> [Data extract]
== Segment start ==
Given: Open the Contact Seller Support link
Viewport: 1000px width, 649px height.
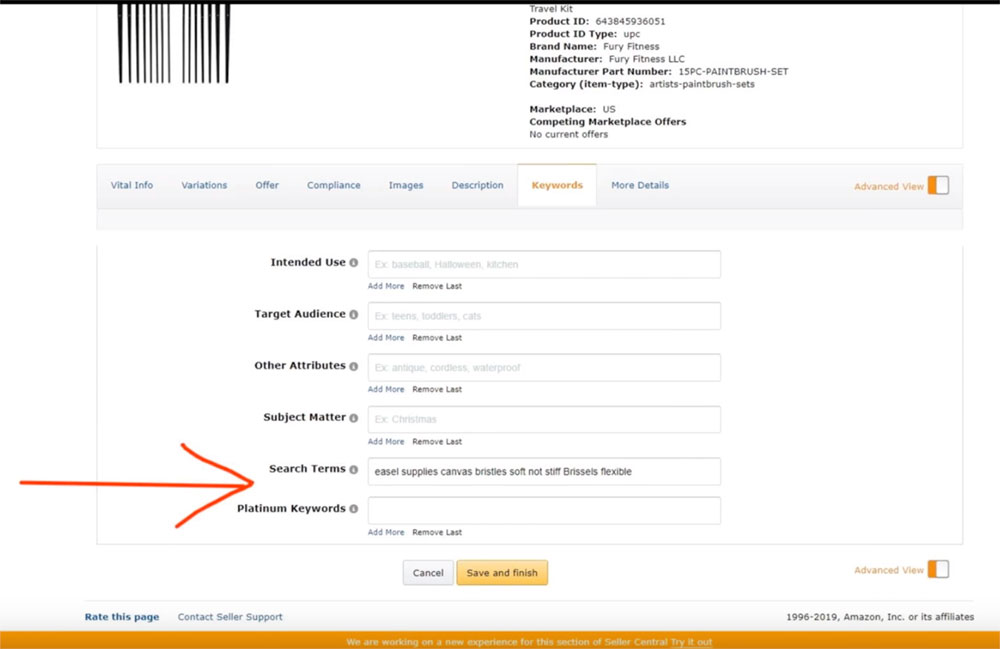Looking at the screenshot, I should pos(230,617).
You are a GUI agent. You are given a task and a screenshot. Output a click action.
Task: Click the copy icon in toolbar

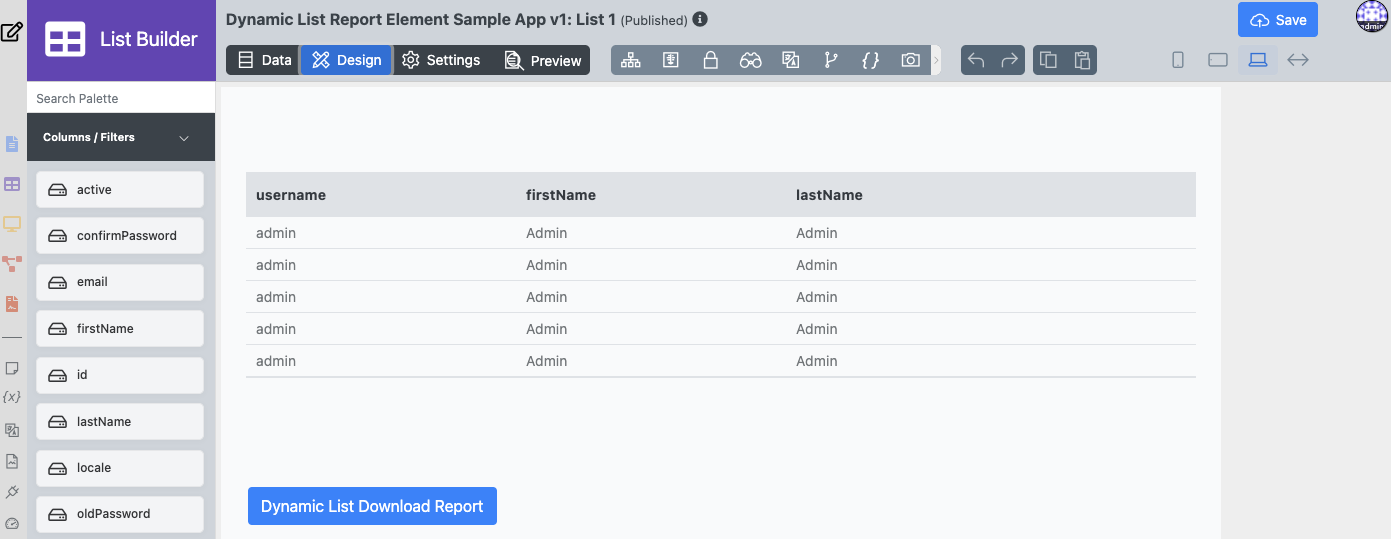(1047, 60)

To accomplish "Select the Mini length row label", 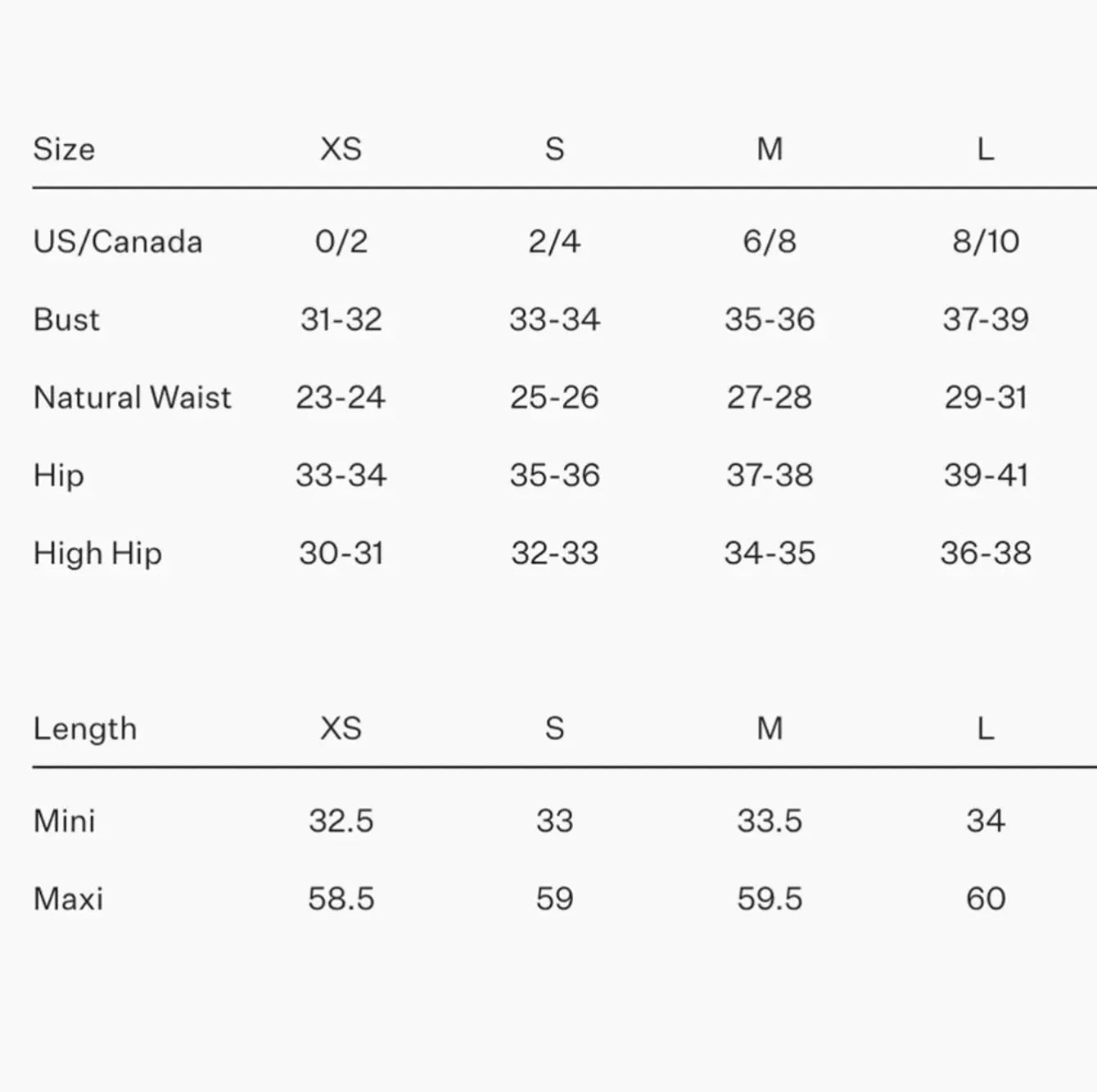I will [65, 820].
== Segment end ==
== Segment start ==
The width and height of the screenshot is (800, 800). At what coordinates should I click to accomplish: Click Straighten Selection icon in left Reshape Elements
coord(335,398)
== Segment end ==
== Segment start ==
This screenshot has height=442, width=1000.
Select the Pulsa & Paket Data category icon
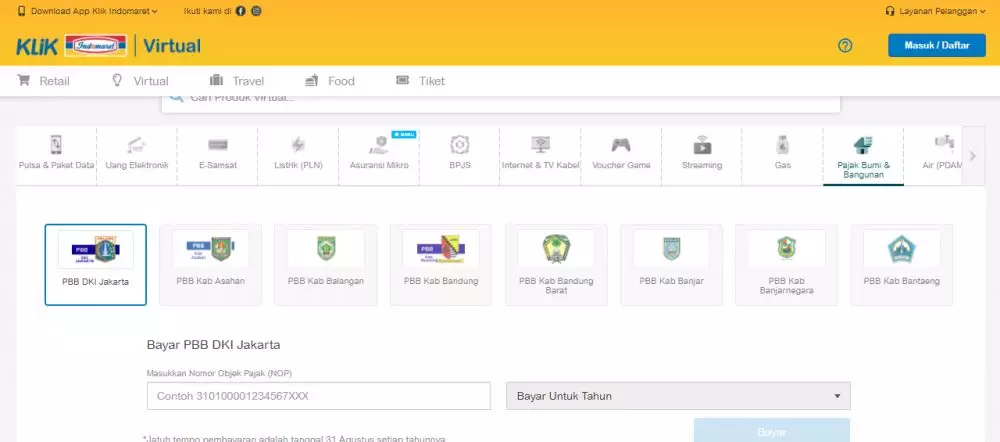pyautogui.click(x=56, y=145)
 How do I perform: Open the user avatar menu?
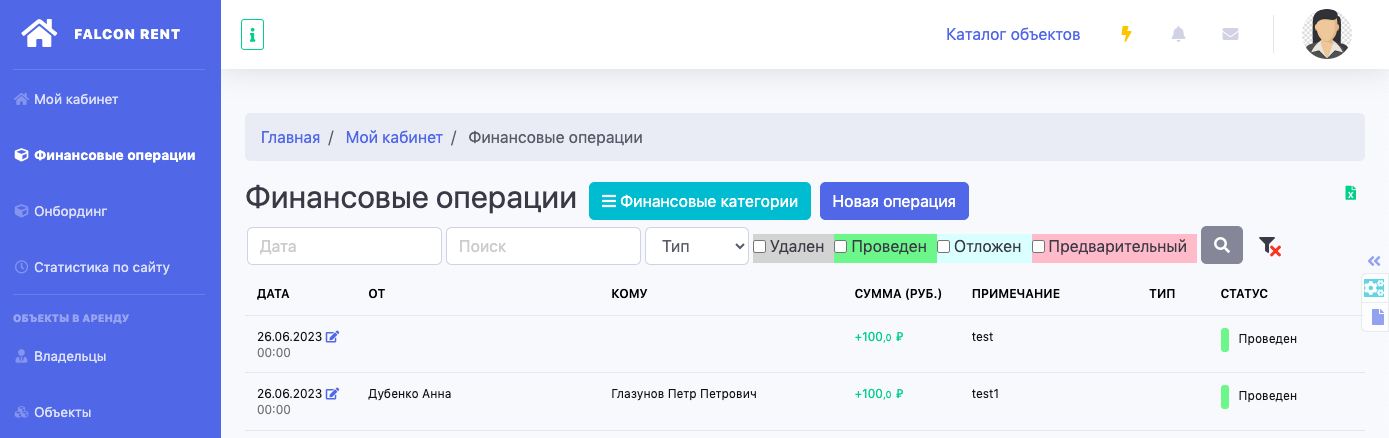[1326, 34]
== Segment end ==
> [Task objective]
In the listing above, find the line containing "Given: Open the Contact Seller Support link". Output it and every line after it up to and including the line containing "You are a GUI", exactly, but skip the pictures.

> [Answer]
Given: Open the Contact Seller Support link
Viewport: 1000px width, 649px height.
Looking at the screenshot, I should pos(230,617).
You are a GUI agent. You are given a task and a screenshot. Output a click action.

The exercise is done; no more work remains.